Monday, July 20, 2020

"Spain's monarchy shaken by Juan Carlos's hidden Swiss fortune"

From the BBC:
A former lover's taped conversations, murky financial dealings splashed across front pages, and a legacy in ruins.
The emergence of shocking allegations of corruption and money laundering against former Spanish King Juan Carlos have cast doubt over the very future of the monarchy, under his son King Felipe.
Juan Carlos seemed set to go down in history as the leader who skilfully guided Spain from dictatorship to democracy after the death of Gen Francisco Franco in 1975, but the 82 year-old's private financial activities have prompted two court inquiries in Switzerland and Spain.
Why Felipe has been ensnared
After Juan Carlos abdicated in response to rumours about his scandalous personal life in 2014, King Felipe sought to cut a contrastingly austere figure to that of his larger-than-life father, in a country where the monarchy does not enjoy high levels of support.
But Felipe's name has also been linked to the luxury lifestyle bankrolled by his father's offshore millions, prompting calls for reforms and greater accountability. The king is now under pressure to distance himself from his father.

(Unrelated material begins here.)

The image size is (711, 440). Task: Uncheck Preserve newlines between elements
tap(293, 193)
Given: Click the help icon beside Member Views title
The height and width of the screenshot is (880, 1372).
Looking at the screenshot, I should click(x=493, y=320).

 Following the royal money trail
In 2018 a Swiss prosecutor reacted to media rumours regarding Juan Carlos's obscure fortune and launched an investigation, questioning the ex-king's Swiss-based lawyer, financial adviser and other associates, including an ex-lover, Corinna zu Sayn-Wittgenstein.
Prosecutor Yves Bertossa's ongoing inquiry centres on a $100m (£80m) gift to Juan Carlos from the king of Saudi Arabia in 2008, and whether it was in connection with the awarding of a €6.7bn contract for a Spanish consortium to build a high-speed railway from Medina to Mecca three years later.
Mr Bertossa has discovered the existence of two offshore funds, connected to Swiss bank accounts.
One is the Panama-based Lucum Foundation, set up to receive the $100m gift from the late King Abdullah, and which was liquidated in 2012, with almost the entire original amount donated to Ms zu Sayn-Wittgenstein, a German-born businesswoman.

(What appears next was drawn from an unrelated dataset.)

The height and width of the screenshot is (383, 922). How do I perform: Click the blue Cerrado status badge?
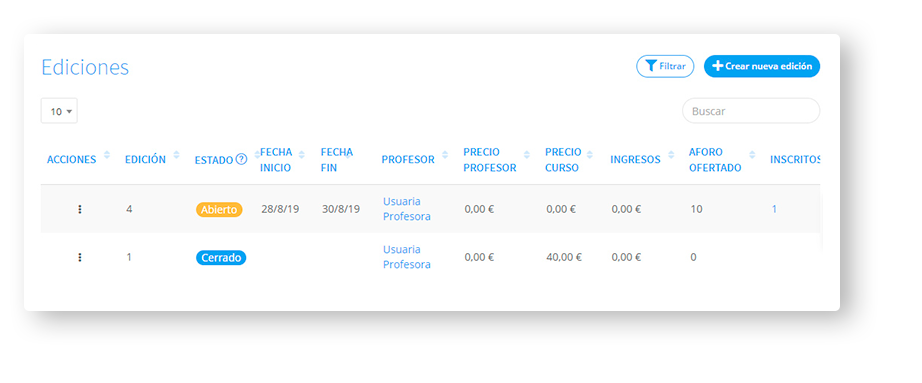point(221,258)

Ms zu Sayn-Wittgenstein possesses a contract signed by Juan Carlos demonstrating that the donation was an "irrevocable gift" and not a money-laundering scheme, but also says she paid back money loaned to her from Lucum to buy a pair of apartments used by her and Juan Carlos in the Swiss resort of Villars.

The other fund is Fondation Zagatka, registered in Liechtenstein and whose primary beneficiary is Álvaro de Orleans. He is a distant cousin of the king who has been questioned by Mr Bertossa over why its account received multi-million payments from overseas business deals while shelling out more than €5m on private jet flights used by Juan Carlos.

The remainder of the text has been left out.